The tone of your post, "maybe Wisconsin is more conservative than people want to accept," suggests a disturbing sympathy with Scott Walker and his goons that I'm not comfortable with. There's a lot to be in tune with when it comes to Wisconsin politics, but don't insinuate that it's secretly some impenetrable Republican stronghold, because it's not. Wisconsin has dueling strains of passionate left-wing and right-wing movements. It's a very politically engaged state -- one of the few in America where "didn't vote, lol" wasn't ahead of Trump and Hillary in 2016. You have the WOW on one side, the People's Republic of Madison and the Driftless on the other.
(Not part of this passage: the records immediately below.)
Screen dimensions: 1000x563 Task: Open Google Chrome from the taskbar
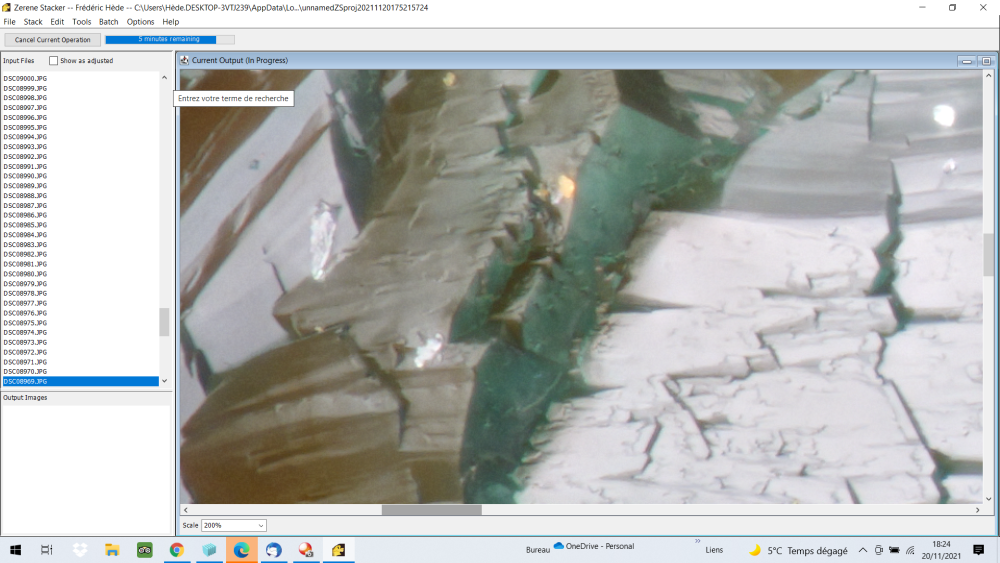[x=177, y=550]
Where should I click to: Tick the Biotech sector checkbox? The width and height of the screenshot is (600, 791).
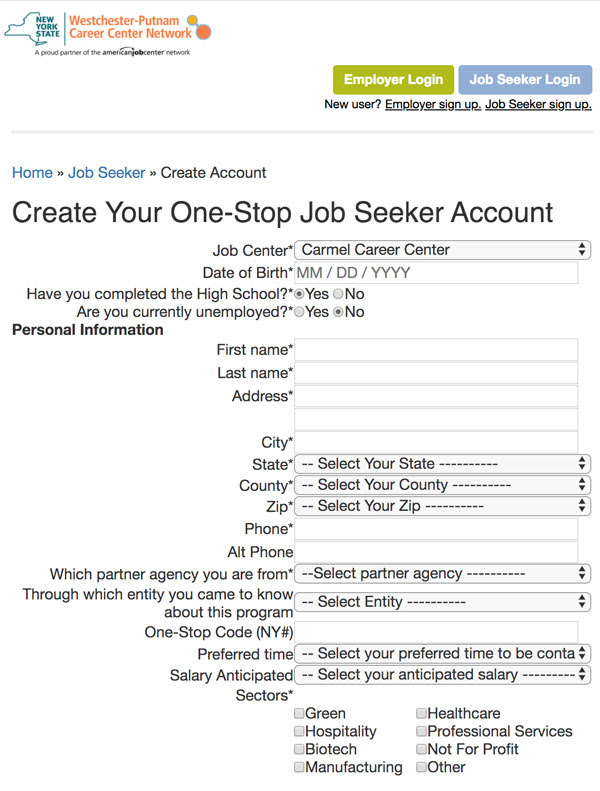(x=299, y=749)
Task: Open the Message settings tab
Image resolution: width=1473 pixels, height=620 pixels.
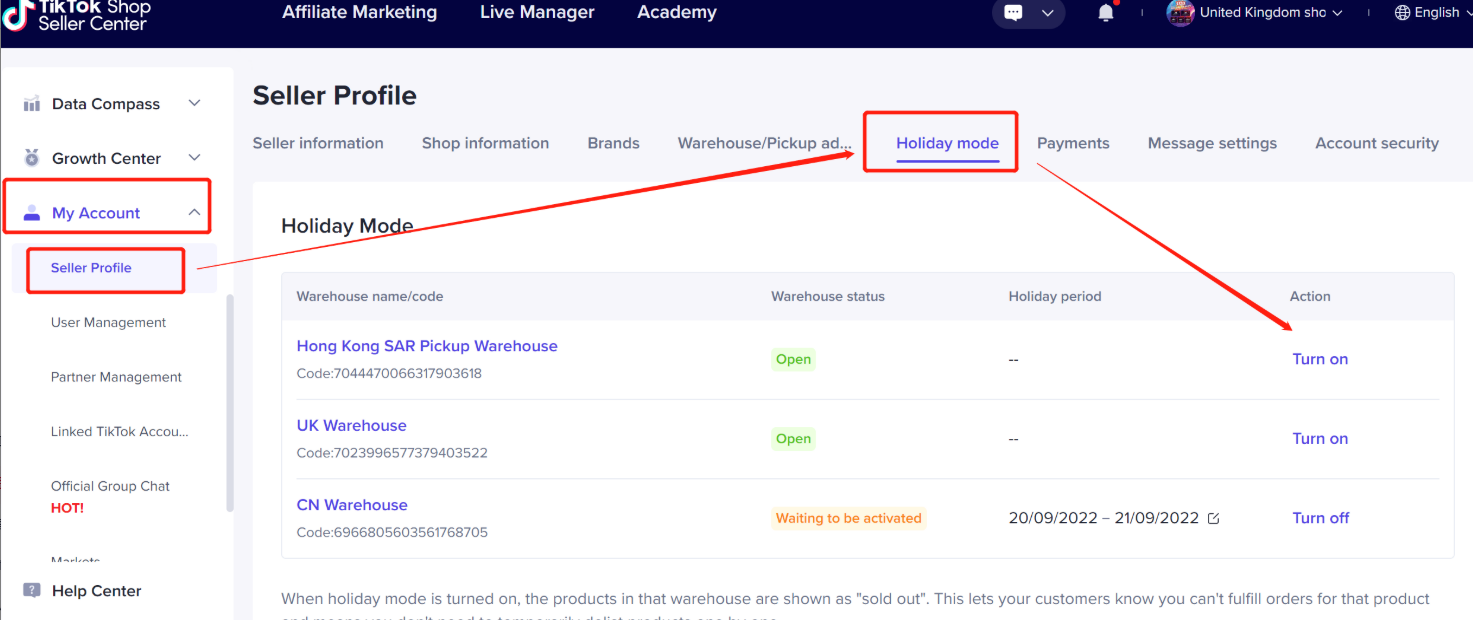Action: [1212, 143]
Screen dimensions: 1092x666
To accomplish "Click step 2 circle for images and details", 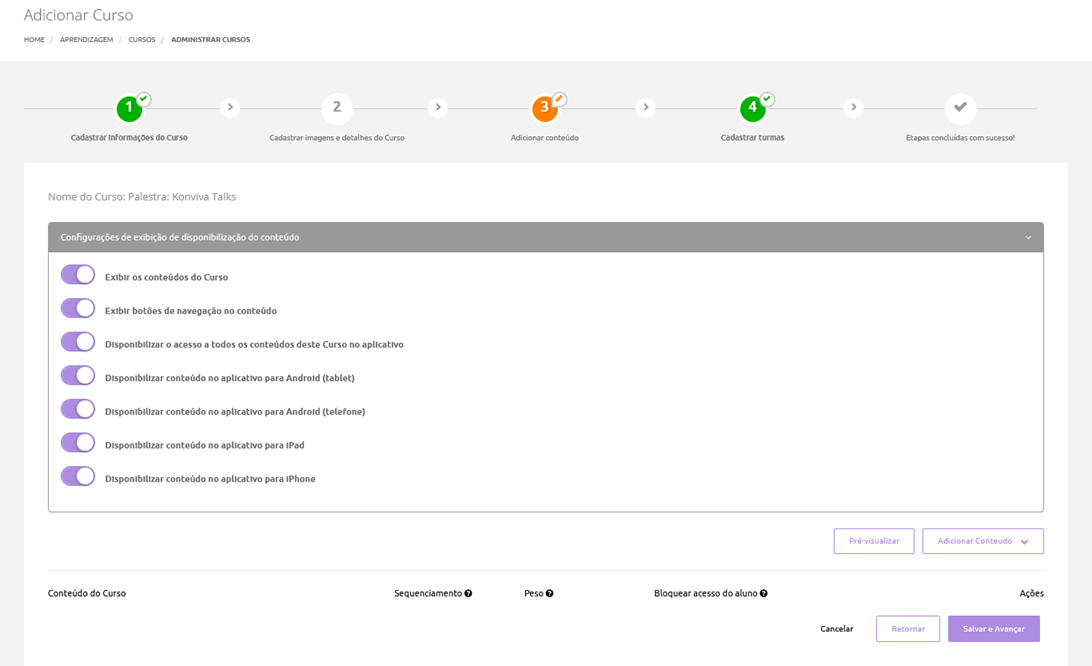I will 337,108.
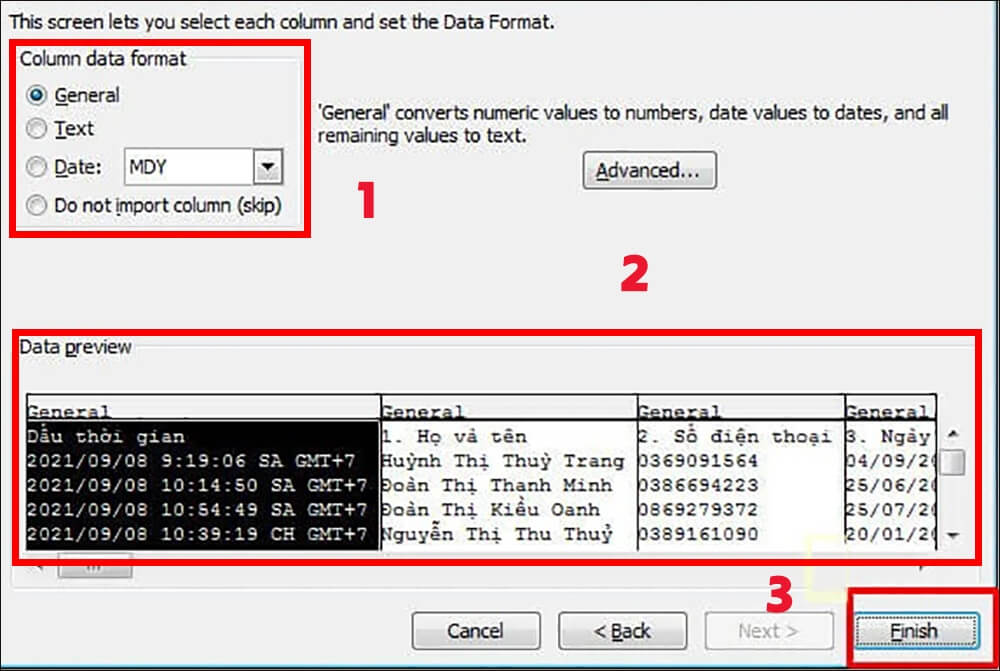This screenshot has height=671, width=1000.
Task: Open the MDY date format dropdown arrow
Action: tap(268, 166)
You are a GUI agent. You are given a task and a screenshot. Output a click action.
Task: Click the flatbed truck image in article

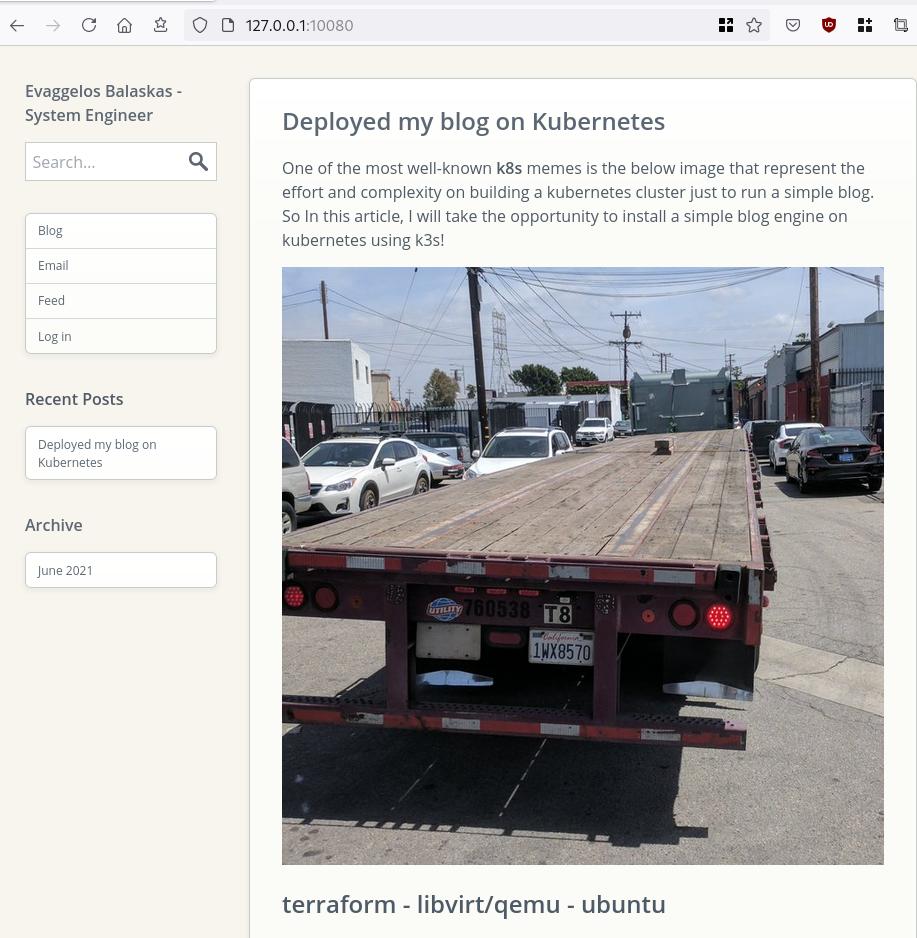582,565
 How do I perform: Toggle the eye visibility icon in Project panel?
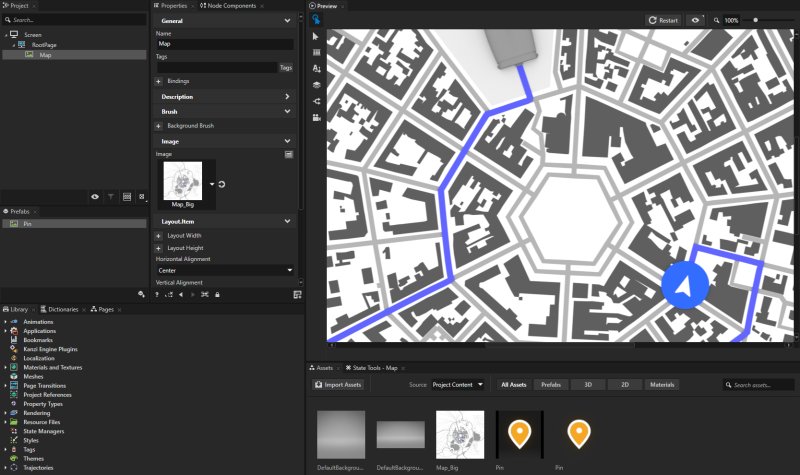pyautogui.click(x=95, y=197)
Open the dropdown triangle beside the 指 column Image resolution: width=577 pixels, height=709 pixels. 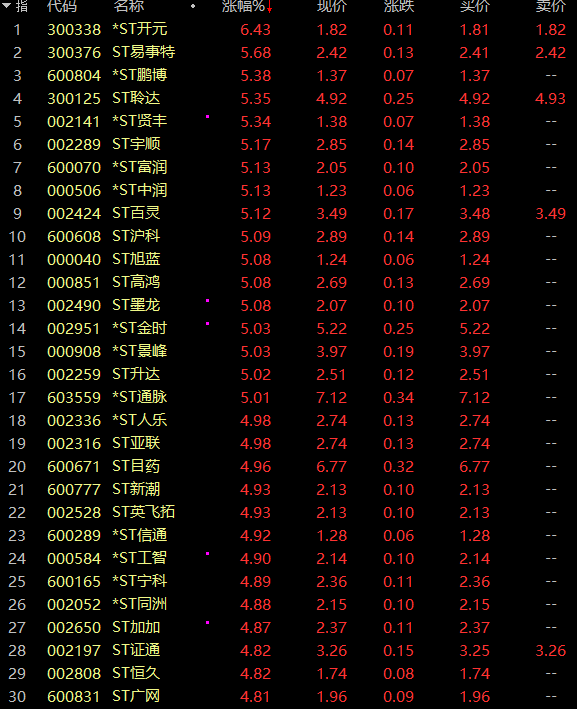(x=6, y=5)
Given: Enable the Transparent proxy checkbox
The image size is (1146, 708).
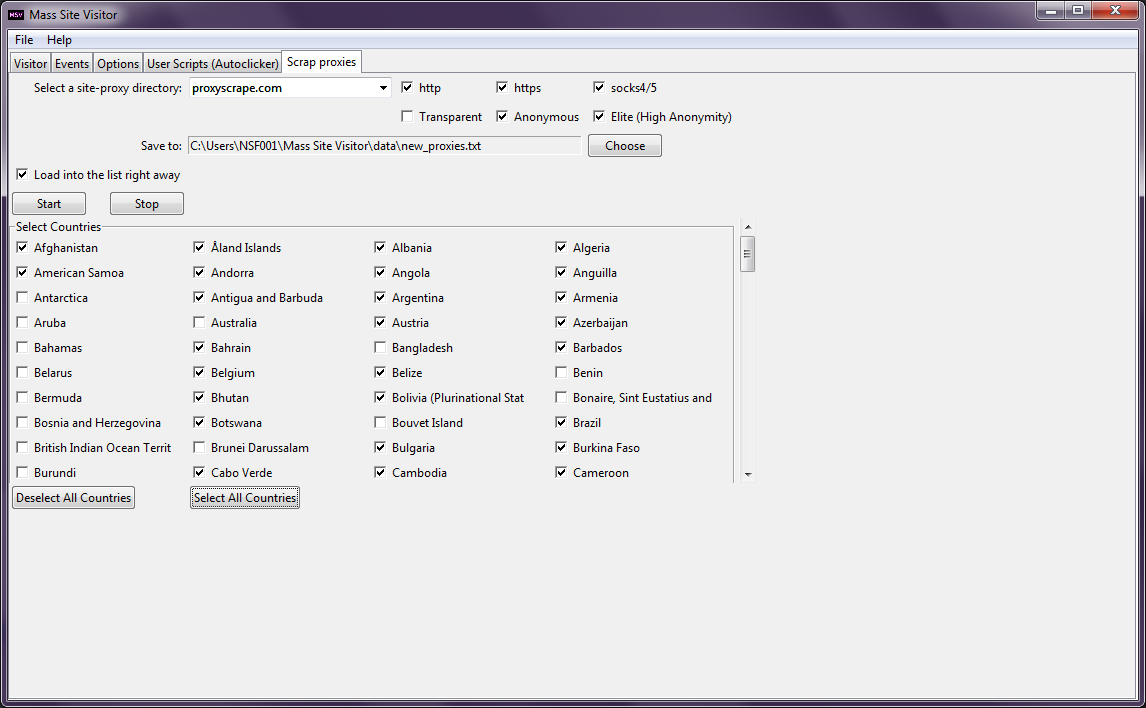Looking at the screenshot, I should click(x=407, y=117).
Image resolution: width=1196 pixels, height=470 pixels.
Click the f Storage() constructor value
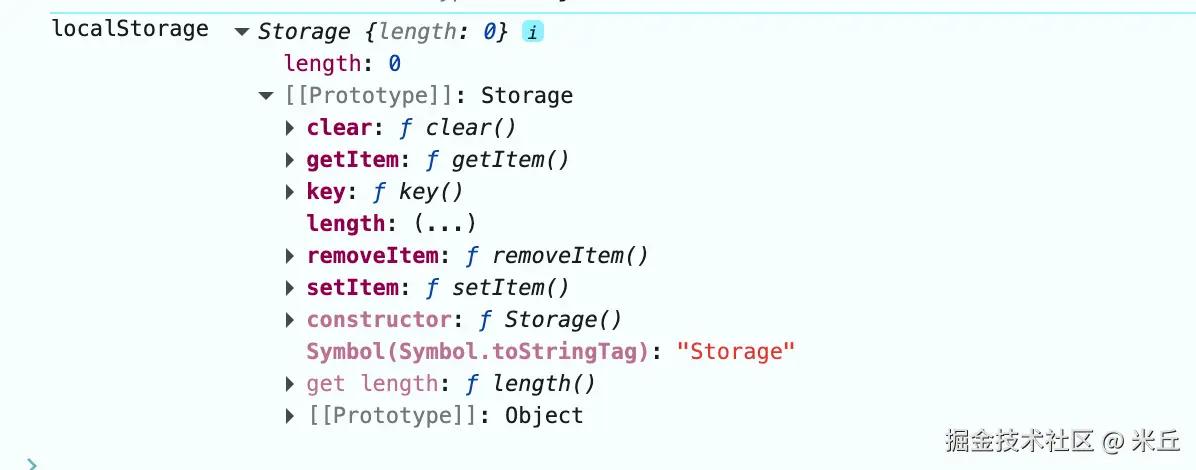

They gave us Bob La Follette but also Joe McCarthy, Paul Ryan but also Russ Feingold, Tammy Baldwin but also some obese slime creature that lives in Big Muskego Lake and eats government regulations and gay people. I may have made the last one up but you can't conclusively prove it.
But I don't know where pride in not being Illinois necessarily rallies the state behind Walker's government-business complex. Sure, there are Wisconsinites who say they hate "Illinois" and "Chicago" because they're not allowed to use the n-word, but the most FIB-hating Packer-loving cheeseheads I know are people who are brimming with Badger pride yet still, believe it or not, give a shit about public education and a common good that extends beyond oversized lot lines in fucking New Berlin or wherever. My old neighbors in Lake Geneva used to get out the vote for Dennis Kucinich. A Democrat will probably replace Paul Ryan because Walworth and Racine Counties are falling into the gaping maw of opioids and meth, and because the Republicans will probably run
an actual Nazi.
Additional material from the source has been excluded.